Media, camera and the web
Besides excellent calling and messaging features, of which this handset has in spades, the next most important aspect of any modern smartphone is the web browser. BlackBerry OS 6 delivers a new WebKit-based browser to the mix, and it makes a huge improvement over all older devices running OS 5. Pages render as you'd expect them to on a desktop browser and the contents of web pages resize quickly and accurately when you zoom in and out.
It's a shame then that RIM has chosen to use a Wi-Fi radio that is not compatible with the wireless N protocol. This may sound like a small complaint, but we suspect that the business users this phone is aimed at will agree that wireless N should be a standard inclusion in a smartphone in 2011.
The media player on the 9780 is much the same as we've seen on previous BlackBerrys and this is a good thing.
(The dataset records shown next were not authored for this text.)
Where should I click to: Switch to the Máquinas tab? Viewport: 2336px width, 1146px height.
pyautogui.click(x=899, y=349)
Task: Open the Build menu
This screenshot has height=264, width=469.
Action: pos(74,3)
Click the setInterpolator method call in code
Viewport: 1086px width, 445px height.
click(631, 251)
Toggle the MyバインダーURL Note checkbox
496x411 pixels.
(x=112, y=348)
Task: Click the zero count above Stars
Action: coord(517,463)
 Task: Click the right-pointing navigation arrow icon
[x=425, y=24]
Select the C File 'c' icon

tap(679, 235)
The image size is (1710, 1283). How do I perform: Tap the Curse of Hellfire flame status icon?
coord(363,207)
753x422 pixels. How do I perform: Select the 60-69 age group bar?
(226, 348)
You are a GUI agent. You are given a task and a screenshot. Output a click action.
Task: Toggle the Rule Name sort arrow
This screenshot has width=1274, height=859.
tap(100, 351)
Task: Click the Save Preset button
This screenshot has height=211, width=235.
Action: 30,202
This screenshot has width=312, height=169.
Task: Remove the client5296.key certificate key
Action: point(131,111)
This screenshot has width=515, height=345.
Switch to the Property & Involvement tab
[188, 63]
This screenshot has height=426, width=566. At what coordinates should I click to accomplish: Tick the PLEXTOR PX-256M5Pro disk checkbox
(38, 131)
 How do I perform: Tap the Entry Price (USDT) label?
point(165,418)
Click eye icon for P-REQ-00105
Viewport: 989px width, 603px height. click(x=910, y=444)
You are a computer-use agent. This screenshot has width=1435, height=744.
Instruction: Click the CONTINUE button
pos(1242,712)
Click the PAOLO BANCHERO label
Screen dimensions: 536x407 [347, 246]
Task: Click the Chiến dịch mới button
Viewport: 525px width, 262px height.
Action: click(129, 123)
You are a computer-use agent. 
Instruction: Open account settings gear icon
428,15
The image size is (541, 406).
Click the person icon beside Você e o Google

The same can be said for the 5-megapixel camera; RIM is constantly surprising us with the outstanding photo quality it delivers in its smartphones, and the 9780 is no exception. The camera software features a full range of user adjustable settings, and the photos we've taken, even in low light, show vivid colour and nice, sharp focus.
While the manufacturers developing Google Android smartphones are nearing PC-like specs with dual-core processors, RIM is content powering its BlackBerrys with significantly less powerful chipsets. The Bold 9780 runs on a 624MHz processor with 512MB RAM, and while this is more than enough to move about the menus smoothly, and to send emails and make phone calls, heavy web browsers will feel the pinch as the 9780 chugs along loading data-heavy web pages. In fact, comparing a common web page load on the same Wi-Fi network, the 9780 was nearly 100 per cent slower compared with some Android-powered devices we compared it against.
Web page load times (sec)
- BlackBerry Bold 9780
- Apple iPhone 4
- HTC Desire
- Motorola Defy
- Short bars equal better performance 16 15 8.5 9.5
This result was made worse when we switched back to the unlimited BIS internet access on Vodafone's 3G network. With a clean page load of the same web page, it took the 9780 an arduous 52 seconds on one attempt, and 31 seconds to reload the same page with certain elements in the cache. From a productivity standpoint, let alone a patience standpoint, this is unacceptable.
RIM prides itself on the battery life of its devices and the 9780 is no exception. The Bold 9780 is powered by a 1500mAh battery and even with heavy usage we struggled to burn through the battery in a single day. Those who don't use their phones for every waking moment of a business day can expect to see at least two full days between charges.
The Bold 9780 maintains BlackBerry's excellent reputation as a brand that delivers solid smartphones with excellent personal communication. But is this enough with the competition so hot on the heels of the mighty BlackBerry? Though we can imagine thousands of business professionals getting excellent use out of this device, we have been disappointed with the web browsing experience and its lack of distinction over previous models.
But for all the fuss we made at the beginning of this review about the phone looking identical to the last Bold release, the truth is that the 9780 is still a beautiful phone. BlackBerry OS 6 is also beautiful, but with its new home screen design, it is crying out for a touchscreen and is better suited to the BlackBerry Torch smartphone. With this in mind, and considering the Torch is available on the same comparatively expensive phone contracts (at the time of writing), we recommend taking a look at the Torch before committing to this new Bold.